Dataset entries section start
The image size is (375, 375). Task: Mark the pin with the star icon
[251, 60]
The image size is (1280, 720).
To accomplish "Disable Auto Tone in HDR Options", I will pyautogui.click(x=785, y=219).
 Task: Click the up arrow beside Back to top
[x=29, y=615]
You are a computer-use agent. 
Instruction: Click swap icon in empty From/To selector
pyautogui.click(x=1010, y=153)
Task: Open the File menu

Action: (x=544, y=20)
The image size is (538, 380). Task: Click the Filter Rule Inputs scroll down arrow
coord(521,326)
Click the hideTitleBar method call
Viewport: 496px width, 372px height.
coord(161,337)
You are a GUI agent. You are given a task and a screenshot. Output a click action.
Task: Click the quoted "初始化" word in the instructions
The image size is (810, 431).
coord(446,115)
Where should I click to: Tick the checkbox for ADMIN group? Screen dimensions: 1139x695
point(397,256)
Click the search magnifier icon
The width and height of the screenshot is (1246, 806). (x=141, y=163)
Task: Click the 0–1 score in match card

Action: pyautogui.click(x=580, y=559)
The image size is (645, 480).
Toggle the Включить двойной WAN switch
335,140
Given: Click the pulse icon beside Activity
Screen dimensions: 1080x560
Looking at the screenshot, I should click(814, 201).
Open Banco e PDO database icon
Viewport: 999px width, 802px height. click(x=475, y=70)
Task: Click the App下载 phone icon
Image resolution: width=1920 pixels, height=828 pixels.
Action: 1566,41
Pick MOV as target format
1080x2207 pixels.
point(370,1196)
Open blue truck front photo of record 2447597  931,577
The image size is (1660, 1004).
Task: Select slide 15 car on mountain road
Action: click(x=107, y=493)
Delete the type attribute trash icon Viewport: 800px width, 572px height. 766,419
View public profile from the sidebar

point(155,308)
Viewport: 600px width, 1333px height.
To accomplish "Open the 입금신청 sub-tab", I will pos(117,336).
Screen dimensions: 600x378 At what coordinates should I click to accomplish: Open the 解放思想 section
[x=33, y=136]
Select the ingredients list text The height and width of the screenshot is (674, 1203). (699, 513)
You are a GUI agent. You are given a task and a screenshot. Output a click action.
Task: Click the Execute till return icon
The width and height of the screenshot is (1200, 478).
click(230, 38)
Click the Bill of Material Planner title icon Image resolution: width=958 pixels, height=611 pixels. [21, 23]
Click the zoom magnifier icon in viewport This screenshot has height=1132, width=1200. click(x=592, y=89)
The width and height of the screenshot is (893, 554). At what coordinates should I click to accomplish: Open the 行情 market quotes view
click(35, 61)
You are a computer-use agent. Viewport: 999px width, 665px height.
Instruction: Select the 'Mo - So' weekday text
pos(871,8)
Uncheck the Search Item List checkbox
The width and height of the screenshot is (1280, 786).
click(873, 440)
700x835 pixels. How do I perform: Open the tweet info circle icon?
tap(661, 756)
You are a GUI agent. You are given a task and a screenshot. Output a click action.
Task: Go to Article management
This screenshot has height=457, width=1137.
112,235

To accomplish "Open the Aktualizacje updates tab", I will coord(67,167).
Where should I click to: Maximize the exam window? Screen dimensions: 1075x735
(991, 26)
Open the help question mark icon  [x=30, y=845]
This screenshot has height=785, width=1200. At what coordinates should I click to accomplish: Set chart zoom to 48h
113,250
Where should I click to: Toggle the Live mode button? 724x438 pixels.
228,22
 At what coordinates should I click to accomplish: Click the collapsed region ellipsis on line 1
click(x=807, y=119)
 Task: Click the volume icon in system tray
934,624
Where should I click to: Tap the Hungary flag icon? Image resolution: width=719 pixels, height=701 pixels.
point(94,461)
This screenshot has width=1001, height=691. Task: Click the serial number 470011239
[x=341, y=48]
Dataset entries section end
> What you will do
Copy out the whole listing exactly as written.

> Worked solution
The image size is (375, 375). Task: Mark the pin with the star icon
[251, 60]
The image size is (1280, 720).
To accomplish "Disable Auto Tone in HDR Options", I will pyautogui.click(x=785, y=219).
 Task: Click the up arrow beside Back to top
[x=29, y=615]
You are a computer-use agent. 
Instruction: Click swap icon in empty From/To selector
pyautogui.click(x=1010, y=153)
Task: Open the File menu

Action: (x=544, y=20)
The image size is (538, 380). Task: Click the Filter Rule Inputs scroll down arrow
coord(521,326)
Click the hideTitleBar method call
Viewport: 496px width, 372px height.
coord(161,337)
You are a GUI agent. You are given a task and a screenshot. Output a click action.
Task: Click the quoted "初始化" word in the instructions
The image size is (810, 431).
coord(446,115)
Where should I click to: Tick the checkbox for ADMIN group? Screen dimensions: 1139x695
point(397,256)
Click the search magnifier icon
The width and height of the screenshot is (1246, 806). (x=141, y=163)
Task: Click the 0–1 score in match card

Action: pyautogui.click(x=580, y=559)
The image size is (645, 480).
Toggle the Включить двойной WAN switch
335,140
Given: Click the pulse icon beside Activity
Screen dimensions: 1080x560
Looking at the screenshot, I should click(814, 201).
Open Banco e PDO database icon
Viewport: 999px width, 802px height. click(x=475, y=70)
Task: Click the App下载 phone icon
Image resolution: width=1920 pixels, height=828 pixels.
Action: 1566,41
Pick MOV as target format
1080x2207 pixels.
point(370,1196)
Open blue truck front photo of record 2447597  931,577
The image size is (1660, 1004).
Task: Select slide 15 car on mountain road
Action: click(x=107, y=493)
Delete the type attribute trash icon Viewport: 800px width, 572px height. 766,419
View public profile from the sidebar

point(155,308)
Viewport: 600px width, 1333px height.
To accomplish "Open the 입금신청 sub-tab", I will pos(117,336).
Screen dimensions: 600x378 At what coordinates should I click to accomplish: Open the 解放思想 section
[x=33, y=136]
Select the ingredients list text The height and width of the screenshot is (674, 1203). (699, 513)
You are a GUI agent. You are given a task and a screenshot. Output a click action.
Task: Click the Execute till return icon
The width and height of the screenshot is (1200, 478).
click(230, 38)
Click the Bill of Material Planner title icon Image resolution: width=958 pixels, height=611 pixels. [21, 23]
Click the zoom magnifier icon in viewport This screenshot has height=1132, width=1200. click(x=592, y=89)
The width and height of the screenshot is (893, 554). At what coordinates should I click to accomplish: Open the 行情 market quotes view
click(35, 61)
You are a computer-use agent. Viewport: 999px width, 665px height.
Instruction: Select the 'Mo - So' weekday text
pos(871,8)
Uncheck the Search Item List checkbox
The width and height of the screenshot is (1280, 786).
click(873, 440)
700x835 pixels. How do I perform: Open the tweet info circle icon?
tap(661, 756)
You are a GUI agent. You are given a task and a screenshot. Output a click action.
Task: Go to Article management
This screenshot has height=457, width=1137.
112,235

To accomplish "Open the Aktualizacje updates tab", I will coord(67,167).
Where should I click to: Maximize the exam window? Screen dimensions: 1075x735
(991, 26)
Open the help question mark icon  [x=30, y=845]
This screenshot has height=785, width=1200. At what coordinates should I click to accomplish: Set chart zoom to 48h
113,250
Where should I click to: Toggle the Live mode button? 724x438 pixels.
228,22
 At what coordinates should I click to accomplish: Click the collapsed region ellipsis on line 1
click(x=807, y=119)
 Task: Click the volume icon in system tray
934,624
Where should I click to: Tap the Hungary flag icon? Image resolution: width=719 pixels, height=701 pixels.
point(94,461)
This screenshot has width=1001, height=691. Task: Click the serial number 470011239
[x=341, y=48]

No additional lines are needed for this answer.